"Gauck war ein Seelsorger der Freiheit - keineswegs allein mit Pathos brillierend, sondern auch mit nüchternen, ermutigenden und Aktivität anstachelnden Analysen aktueller Problemlagen", sagte Oberreuter dem Evangelischen Pressedienst (epd). Gauck sei "kein Berufspolitiker, aber durch Diktaturerfahrung politisch geprägt und gestählt". Der ehemalige evangelische Pfarrer sei "ein Intellektueller, aber Kraft seines Berufs talentiert, sich verständlich zu machen, verbindlich, aber viel zu geradlinig, um der Artikulation des Notwendigen auszuweichen."
Zugleich würdigte der Passauer Politikwissenschaftler mit Blick auf die öffentliche Wirkung des deutschen Staatsoberhaupts die Verdienste der bisherigen Amtsinhaber. Trotz geringer Machtbefugnisse könne der Bundespräsident Akzente im politischen Diskurs setzen: "als moralische Instanz, Wächter über den politischen Stil und Anreger für Zukunftsperspektiven, letzteres sogar, wenn sie unbequem sind". Dies gelte etwa für die gegen Beharrung gerichtete "Ruckrede" Roman Herzogs oder Gaucks Appell an weiterreichende internationale Verantwortung.
Der erste Bundespräsident Theodor Heuss (1949-1959) habe "gleichsam den Stil des Amtes begründet und unprätentiös viel getan für die Beheimatung der Demokratie in einer verunsicherten Gesellschaft", erklärte Oberreuter.
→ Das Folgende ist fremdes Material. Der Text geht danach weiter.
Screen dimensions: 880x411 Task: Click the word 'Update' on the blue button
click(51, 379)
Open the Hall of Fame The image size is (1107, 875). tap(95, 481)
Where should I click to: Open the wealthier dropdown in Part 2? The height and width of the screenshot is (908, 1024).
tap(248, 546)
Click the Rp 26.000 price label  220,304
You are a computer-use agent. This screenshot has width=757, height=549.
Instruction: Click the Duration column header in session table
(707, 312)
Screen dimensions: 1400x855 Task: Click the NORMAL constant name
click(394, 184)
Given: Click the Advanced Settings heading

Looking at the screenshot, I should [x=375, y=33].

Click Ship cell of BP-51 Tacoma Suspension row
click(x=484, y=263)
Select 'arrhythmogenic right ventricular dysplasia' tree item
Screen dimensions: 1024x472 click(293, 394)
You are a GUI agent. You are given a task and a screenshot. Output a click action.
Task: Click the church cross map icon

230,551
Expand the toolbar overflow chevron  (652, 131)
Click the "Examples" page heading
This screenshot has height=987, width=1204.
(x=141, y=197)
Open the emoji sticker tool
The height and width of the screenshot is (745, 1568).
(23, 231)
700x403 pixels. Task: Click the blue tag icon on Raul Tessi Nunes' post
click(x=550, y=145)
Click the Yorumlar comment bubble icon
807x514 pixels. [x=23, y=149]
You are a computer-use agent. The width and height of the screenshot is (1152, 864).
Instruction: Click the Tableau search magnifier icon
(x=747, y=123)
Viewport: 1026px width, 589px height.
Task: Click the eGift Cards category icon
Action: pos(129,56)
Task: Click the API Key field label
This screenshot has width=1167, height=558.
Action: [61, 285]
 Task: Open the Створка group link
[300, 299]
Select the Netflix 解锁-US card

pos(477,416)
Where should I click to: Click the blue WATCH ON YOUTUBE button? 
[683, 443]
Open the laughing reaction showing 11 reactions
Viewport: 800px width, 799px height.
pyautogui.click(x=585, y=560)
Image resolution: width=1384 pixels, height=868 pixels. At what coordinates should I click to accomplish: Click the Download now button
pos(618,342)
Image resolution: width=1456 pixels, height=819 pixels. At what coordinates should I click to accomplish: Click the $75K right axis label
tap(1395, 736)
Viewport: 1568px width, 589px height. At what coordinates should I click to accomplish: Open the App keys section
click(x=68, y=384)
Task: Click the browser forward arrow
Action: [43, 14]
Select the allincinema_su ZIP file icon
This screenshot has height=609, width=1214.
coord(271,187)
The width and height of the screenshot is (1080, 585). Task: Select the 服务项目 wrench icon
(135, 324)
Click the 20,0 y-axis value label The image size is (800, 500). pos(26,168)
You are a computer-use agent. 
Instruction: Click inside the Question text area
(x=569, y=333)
Zudem habe er den Deutschen zum 10. Jahrestag des 20. Juli 1944 die Verdienste des Widerstands gegen Hitler nahegebracht. "Richard von Weizsäckers (1984-1994) wichtigster Akzent war die moralische Verpflichtung auf die historische Schuld der Nazizeit, sein zweitwichtigster die Kritik an Entwicklungstendenzen der Parteiendemokratie", sagte der Politologe.
Mit dem "glücklosen und medial gejagten" Christian Wulff (2010-2012), der nach knapp 20 Monaten im Amt zurücktrat, verbinde sich die Öffnung zum Islam. Der Akzent, den Gustav Heinemann (1969-1974) gesetzt habe, sei "Friedfertigkeit und Versöhnung". Heinrich Lübke (1959-1969) und Horst Köhler (2004-2010) hätten die Aufmerksamkeit auf die Entwicklungsländer gelenkt. Walter Scheel (1974-1979), Karl Carstens (1979-1984) und Johannes Rau (1999-2004) hätten sich als "Bürgerpräsidenten" präsentiert, die Brücken zwischen Bürgern und Staat schlagen wollten.
Mit Blick auf die Wirkungsmöglichkeiten des Bundespräsidenten resümierte der Passauer Politologe: "Die Persönlichkeit, ihre Vertrauenswürdigkeit, Ausstrahlung und Darstellungskompetenz prägen Wirkung und Erinnerung, nicht zuletzt auch die Sensibilität für Stimmungen, Ängste, Verunsicherungen, die für präsidiale Ermutigung offen sind."